How to complete this task → Among the records below, find the lines that contain "header" and copy each of them.

(Saved entries)
──────────

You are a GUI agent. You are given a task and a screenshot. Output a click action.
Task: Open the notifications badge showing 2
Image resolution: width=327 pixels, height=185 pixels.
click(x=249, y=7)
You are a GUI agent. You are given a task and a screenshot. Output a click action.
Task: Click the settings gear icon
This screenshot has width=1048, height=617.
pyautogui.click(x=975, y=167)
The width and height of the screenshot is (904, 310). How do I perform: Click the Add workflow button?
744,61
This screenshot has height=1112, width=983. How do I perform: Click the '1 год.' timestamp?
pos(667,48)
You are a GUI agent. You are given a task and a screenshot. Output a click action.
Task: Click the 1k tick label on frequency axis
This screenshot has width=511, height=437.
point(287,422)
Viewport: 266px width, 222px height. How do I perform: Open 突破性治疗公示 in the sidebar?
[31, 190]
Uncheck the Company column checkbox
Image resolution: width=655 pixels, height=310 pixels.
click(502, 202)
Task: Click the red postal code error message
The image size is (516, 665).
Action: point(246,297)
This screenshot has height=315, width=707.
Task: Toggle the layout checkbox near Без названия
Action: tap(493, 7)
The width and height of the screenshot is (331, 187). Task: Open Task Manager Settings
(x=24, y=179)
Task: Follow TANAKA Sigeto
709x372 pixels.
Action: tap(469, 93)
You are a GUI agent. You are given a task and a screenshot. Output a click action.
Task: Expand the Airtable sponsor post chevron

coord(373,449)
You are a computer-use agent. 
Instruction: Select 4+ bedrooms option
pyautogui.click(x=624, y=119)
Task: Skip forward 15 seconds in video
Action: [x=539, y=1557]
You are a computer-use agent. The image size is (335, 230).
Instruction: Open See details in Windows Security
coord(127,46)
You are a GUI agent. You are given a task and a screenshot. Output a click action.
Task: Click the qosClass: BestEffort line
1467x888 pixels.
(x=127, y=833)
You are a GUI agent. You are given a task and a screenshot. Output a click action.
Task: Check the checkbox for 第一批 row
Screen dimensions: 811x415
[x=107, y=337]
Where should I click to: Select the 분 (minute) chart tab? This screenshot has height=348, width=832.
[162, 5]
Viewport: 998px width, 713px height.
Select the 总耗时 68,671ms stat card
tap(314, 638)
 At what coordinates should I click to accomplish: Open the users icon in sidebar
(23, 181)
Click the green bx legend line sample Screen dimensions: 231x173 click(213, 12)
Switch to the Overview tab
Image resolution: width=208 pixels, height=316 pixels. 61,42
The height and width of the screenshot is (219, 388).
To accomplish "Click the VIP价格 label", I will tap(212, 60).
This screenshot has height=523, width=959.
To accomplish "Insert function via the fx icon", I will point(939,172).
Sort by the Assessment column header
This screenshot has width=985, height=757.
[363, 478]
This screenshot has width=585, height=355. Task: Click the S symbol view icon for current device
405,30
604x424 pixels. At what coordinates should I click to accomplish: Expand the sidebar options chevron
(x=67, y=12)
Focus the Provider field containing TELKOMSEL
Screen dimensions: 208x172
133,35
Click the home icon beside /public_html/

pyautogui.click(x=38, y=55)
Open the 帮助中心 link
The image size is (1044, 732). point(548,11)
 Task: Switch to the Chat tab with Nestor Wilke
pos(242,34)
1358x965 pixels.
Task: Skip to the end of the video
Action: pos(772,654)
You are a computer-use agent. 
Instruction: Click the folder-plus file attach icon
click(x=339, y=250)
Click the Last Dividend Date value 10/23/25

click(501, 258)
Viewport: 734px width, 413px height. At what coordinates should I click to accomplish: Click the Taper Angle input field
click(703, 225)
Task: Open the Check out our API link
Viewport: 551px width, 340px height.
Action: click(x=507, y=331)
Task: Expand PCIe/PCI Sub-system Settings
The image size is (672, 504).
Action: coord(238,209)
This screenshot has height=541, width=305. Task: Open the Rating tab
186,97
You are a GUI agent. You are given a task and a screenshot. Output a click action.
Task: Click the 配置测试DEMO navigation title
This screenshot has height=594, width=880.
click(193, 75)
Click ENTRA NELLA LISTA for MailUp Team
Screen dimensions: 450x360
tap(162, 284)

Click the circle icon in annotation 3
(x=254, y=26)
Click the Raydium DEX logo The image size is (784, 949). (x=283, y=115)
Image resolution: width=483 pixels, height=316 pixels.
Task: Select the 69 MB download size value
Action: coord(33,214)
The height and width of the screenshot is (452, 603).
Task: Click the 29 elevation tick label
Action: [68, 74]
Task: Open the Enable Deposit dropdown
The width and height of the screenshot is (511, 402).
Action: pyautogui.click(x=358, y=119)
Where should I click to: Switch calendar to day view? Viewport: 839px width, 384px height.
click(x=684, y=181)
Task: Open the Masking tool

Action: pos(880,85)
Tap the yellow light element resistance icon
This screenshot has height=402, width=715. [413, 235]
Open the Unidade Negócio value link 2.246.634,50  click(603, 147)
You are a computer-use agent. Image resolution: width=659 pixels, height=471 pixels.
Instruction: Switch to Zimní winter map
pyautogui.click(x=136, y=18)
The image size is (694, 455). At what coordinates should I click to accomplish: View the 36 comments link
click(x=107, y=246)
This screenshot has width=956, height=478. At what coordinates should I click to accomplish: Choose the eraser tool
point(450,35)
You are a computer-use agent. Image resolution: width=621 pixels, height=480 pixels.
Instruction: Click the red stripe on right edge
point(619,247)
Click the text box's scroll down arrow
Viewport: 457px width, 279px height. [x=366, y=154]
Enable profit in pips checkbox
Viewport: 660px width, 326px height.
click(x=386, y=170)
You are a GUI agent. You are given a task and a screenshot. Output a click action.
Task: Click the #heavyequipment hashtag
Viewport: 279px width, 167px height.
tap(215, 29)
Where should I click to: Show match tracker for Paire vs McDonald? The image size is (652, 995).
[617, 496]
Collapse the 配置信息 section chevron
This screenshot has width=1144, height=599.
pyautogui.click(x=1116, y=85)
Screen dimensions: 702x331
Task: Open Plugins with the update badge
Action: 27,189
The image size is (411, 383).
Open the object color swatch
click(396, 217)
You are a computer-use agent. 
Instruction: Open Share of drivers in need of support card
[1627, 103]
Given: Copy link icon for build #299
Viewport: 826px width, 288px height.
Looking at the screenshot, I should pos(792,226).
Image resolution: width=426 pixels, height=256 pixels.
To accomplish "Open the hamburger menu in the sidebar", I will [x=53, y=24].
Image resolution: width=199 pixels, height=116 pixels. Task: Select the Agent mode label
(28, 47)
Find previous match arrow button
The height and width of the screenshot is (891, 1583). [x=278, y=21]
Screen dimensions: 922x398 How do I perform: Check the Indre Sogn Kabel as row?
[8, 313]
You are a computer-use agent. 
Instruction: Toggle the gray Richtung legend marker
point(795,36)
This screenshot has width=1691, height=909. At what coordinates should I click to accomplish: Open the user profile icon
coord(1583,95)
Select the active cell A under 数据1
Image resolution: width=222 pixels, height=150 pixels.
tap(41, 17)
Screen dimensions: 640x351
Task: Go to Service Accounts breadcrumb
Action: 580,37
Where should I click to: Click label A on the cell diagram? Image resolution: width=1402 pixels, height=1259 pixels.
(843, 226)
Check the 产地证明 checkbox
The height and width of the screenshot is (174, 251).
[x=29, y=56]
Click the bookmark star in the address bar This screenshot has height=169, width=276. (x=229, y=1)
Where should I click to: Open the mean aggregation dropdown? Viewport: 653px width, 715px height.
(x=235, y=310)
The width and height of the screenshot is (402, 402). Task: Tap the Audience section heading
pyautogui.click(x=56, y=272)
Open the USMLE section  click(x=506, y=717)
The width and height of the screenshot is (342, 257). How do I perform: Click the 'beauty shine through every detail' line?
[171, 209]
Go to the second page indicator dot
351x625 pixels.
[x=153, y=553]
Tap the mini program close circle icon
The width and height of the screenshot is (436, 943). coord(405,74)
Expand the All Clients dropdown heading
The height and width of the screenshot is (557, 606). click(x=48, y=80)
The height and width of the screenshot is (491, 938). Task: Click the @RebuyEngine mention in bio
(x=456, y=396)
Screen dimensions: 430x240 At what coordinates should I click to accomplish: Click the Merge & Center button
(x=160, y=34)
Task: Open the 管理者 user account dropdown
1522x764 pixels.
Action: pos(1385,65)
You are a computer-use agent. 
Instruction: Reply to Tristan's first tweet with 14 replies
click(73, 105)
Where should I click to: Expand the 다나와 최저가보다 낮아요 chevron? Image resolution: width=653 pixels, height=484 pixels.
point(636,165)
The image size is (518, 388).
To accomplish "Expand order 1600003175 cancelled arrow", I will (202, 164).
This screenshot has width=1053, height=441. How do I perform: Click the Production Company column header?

──────────

Solution to the problem →
Sort by the Assessment column header
This screenshot has width=1053, height=441. How do I perform: Click the Production Company column header?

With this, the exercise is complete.